Nothing in the entries should be altered. Write them out in full.
--
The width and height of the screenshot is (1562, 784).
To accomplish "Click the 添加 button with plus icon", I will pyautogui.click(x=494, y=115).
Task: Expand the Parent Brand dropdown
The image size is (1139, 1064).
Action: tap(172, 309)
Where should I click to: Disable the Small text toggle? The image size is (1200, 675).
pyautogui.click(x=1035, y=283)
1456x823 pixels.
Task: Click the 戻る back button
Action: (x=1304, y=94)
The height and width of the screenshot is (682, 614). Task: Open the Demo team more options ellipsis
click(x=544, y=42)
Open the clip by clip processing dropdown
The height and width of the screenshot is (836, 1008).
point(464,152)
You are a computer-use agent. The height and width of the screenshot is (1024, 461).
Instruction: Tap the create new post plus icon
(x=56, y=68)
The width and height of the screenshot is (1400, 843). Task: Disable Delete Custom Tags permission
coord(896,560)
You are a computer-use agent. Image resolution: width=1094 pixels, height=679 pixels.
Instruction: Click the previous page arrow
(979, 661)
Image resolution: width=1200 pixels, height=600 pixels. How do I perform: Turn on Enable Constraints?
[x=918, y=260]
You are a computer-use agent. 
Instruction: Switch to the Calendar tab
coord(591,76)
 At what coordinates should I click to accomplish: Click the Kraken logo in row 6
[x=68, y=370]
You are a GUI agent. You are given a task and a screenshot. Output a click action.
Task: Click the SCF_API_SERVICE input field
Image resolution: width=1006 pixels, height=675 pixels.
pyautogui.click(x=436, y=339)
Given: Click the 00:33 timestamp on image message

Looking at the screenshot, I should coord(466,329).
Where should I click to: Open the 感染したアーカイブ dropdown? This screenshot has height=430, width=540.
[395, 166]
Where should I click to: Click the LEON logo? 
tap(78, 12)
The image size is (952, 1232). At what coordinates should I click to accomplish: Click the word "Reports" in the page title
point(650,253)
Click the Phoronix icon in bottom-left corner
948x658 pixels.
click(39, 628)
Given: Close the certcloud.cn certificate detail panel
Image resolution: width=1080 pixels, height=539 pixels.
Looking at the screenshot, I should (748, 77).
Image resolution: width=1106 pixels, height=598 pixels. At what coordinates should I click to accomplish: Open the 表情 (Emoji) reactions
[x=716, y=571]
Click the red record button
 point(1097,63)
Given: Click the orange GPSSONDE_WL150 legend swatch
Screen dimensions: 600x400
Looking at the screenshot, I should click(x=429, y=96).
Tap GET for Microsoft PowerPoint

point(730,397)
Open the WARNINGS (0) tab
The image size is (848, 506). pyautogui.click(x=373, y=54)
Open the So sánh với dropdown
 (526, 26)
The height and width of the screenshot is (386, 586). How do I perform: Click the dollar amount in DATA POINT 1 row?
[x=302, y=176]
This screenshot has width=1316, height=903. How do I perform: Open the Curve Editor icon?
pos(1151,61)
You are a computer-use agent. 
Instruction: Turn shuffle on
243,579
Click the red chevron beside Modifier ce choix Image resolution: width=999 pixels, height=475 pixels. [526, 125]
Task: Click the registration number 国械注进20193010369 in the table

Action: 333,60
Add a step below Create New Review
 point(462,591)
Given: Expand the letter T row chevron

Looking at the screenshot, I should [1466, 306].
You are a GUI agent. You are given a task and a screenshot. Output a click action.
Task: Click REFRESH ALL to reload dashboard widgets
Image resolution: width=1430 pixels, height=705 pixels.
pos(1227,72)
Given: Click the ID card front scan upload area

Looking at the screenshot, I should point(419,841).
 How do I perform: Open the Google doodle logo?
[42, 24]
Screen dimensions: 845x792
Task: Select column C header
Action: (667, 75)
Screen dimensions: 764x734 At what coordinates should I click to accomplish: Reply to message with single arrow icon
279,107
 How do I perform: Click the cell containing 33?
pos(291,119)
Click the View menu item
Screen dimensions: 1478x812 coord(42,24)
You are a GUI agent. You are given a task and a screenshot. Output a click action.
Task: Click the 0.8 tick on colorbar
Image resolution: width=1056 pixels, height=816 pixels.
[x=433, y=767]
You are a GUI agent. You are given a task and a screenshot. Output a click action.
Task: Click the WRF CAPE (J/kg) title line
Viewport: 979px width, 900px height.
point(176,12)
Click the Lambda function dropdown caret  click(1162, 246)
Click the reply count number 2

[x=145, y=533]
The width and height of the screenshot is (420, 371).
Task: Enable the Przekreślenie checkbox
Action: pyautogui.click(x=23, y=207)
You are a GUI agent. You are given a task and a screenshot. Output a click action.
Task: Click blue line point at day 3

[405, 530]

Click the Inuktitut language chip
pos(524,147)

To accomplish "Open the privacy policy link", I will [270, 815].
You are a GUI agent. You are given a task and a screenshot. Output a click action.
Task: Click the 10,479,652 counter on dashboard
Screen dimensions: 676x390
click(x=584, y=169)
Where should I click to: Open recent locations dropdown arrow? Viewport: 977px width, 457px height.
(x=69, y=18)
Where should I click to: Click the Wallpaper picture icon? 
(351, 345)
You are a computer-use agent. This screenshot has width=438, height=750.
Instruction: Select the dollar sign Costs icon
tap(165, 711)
--
_ANSWER TO THIS PROBLEM:_
The width and height of the screenshot is (1562, 784).
To accomplish "Click the 添加 button with plus icon", I will pyautogui.click(x=494, y=115).
Task: Expand the Parent Brand dropdown
The image size is (1139, 1064).
Action: tap(172, 309)
Where should I click to: Disable the Small text toggle? The image size is (1200, 675).
pyautogui.click(x=1035, y=283)
1456x823 pixels.
Task: Click the 戻る back button
Action: (x=1304, y=94)
The height and width of the screenshot is (682, 614). Task: Open the Demo team more options ellipsis
click(x=544, y=42)
Open the clip by clip processing dropdown
The height and width of the screenshot is (836, 1008).
point(464,152)
You are a computer-use agent. The height and width of the screenshot is (1024, 461).
Instruction: Tap the create new post plus icon
(x=56, y=68)
The width and height of the screenshot is (1400, 843). Task: Disable Delete Custom Tags permission
coord(896,560)
You are a computer-use agent. Image resolution: width=1094 pixels, height=679 pixels.
Instruction: Click the previous page arrow
(979, 661)
Image resolution: width=1200 pixels, height=600 pixels. How do I perform: Turn on Enable Constraints?
[x=918, y=260]
You are a computer-use agent. 
Instruction: Switch to the Calendar tab
coord(591,76)
 At what coordinates should I click to accomplish: Click the Kraken logo in row 6
[x=68, y=370]
You are a GUI agent. You are given a task and a screenshot. Output a click action.
Task: Click the SCF_API_SERVICE input field
Image resolution: width=1006 pixels, height=675 pixels.
pyautogui.click(x=436, y=339)
Given: Click the 00:33 timestamp on image message

Looking at the screenshot, I should coord(466,329).
Where should I click to: Open the 感染したアーカイブ dropdown? This screenshot has height=430, width=540.
[395, 166]
Where should I click to: Click the LEON logo? 
tap(78, 12)
The image size is (952, 1232). At what coordinates should I click to accomplish: Click the word "Reports" in the page title
point(650,253)
Click the Phoronix icon in bottom-left corner
948x658 pixels.
click(39, 628)
Given: Close the certcloud.cn certificate detail panel
Image resolution: width=1080 pixels, height=539 pixels.
Looking at the screenshot, I should (748, 77).
Image resolution: width=1106 pixels, height=598 pixels. At what coordinates should I click to accomplish: Open the 表情 (Emoji) reactions
[x=716, y=571]
Click the red record button
 point(1097,63)
Given: Click the orange GPSSONDE_WL150 legend swatch
Screen dimensions: 600x400
Looking at the screenshot, I should click(x=429, y=96).
Tap GET for Microsoft PowerPoint

point(730,397)
Open the WARNINGS (0) tab
The image size is (848, 506). pyautogui.click(x=373, y=54)
Open the So sánh với dropdown
 (526, 26)
The height and width of the screenshot is (386, 586). How do I perform: Click the dollar amount in DATA POINT 1 row?
[x=302, y=176]
This screenshot has width=1316, height=903. How do I perform: Open the Curve Editor icon?
pos(1151,61)
You are a computer-use agent. 
Instruction: Turn shuffle on
243,579
Click the red chevron beside Modifier ce choix Image resolution: width=999 pixels, height=475 pixels. [526, 125]
Task: Click the registration number 国械注进20193010369 in the table

Action: 333,60
Add a step below Create New Review
 point(462,591)
Given: Expand the letter T row chevron

Looking at the screenshot, I should [1466, 306].
You are a GUI agent. You are given a task and a screenshot. Output a click action.
Task: Click REFRESH ALL to reload dashboard widgets
Image resolution: width=1430 pixels, height=705 pixels.
pos(1227,72)
Given: Click the ID card front scan upload area

Looking at the screenshot, I should point(419,841).
 How do I perform: Open the Google doodle logo?
[42, 24]
Screen dimensions: 845x792
Task: Select column C header
Action: (667, 75)
Screen dimensions: 764x734 At what coordinates should I click to accomplish: Reply to message with single arrow icon
279,107
 How do I perform: Click the cell containing 33?
pos(291,119)
Click the View menu item
Screen dimensions: 1478x812 coord(42,24)
You are a GUI agent. You are given a task and a screenshot. Output a click action.
Task: Click the 0.8 tick on colorbar
Image resolution: width=1056 pixels, height=816 pixels.
[x=433, y=767]
You are a GUI agent. You are given a task and a screenshot. Output a click action.
Task: Click the WRF CAPE (J/kg) title line
Viewport: 979px width, 900px height.
point(176,12)
Click the Lambda function dropdown caret  click(1162, 246)
Click the reply count number 2

[x=145, y=533]
The width and height of the screenshot is (420, 371).
Task: Enable the Przekreślenie checkbox
Action: pyautogui.click(x=23, y=207)
You are a GUI agent. You are given a task and a screenshot. Output a click action.
Task: Click blue line point at day 3

[405, 530]

Click the Inuktitut language chip
pos(524,147)

To accomplish "Open the privacy policy link", I will [270, 815].
You are a GUI agent. You are given a task and a screenshot. Output a click action.
Task: Click the 10,479,652 counter on dashboard
Screen dimensions: 676x390
click(x=584, y=169)
Where should I click to: Open recent locations dropdown arrow? Viewport: 977px width, 457px height.
(x=69, y=18)
Where should I click to: Click the Wallpaper picture icon? 
(351, 345)
You are a computer-use agent. This screenshot has width=438, height=750.
Instruction: Select the dollar sign Costs icon
tap(165, 711)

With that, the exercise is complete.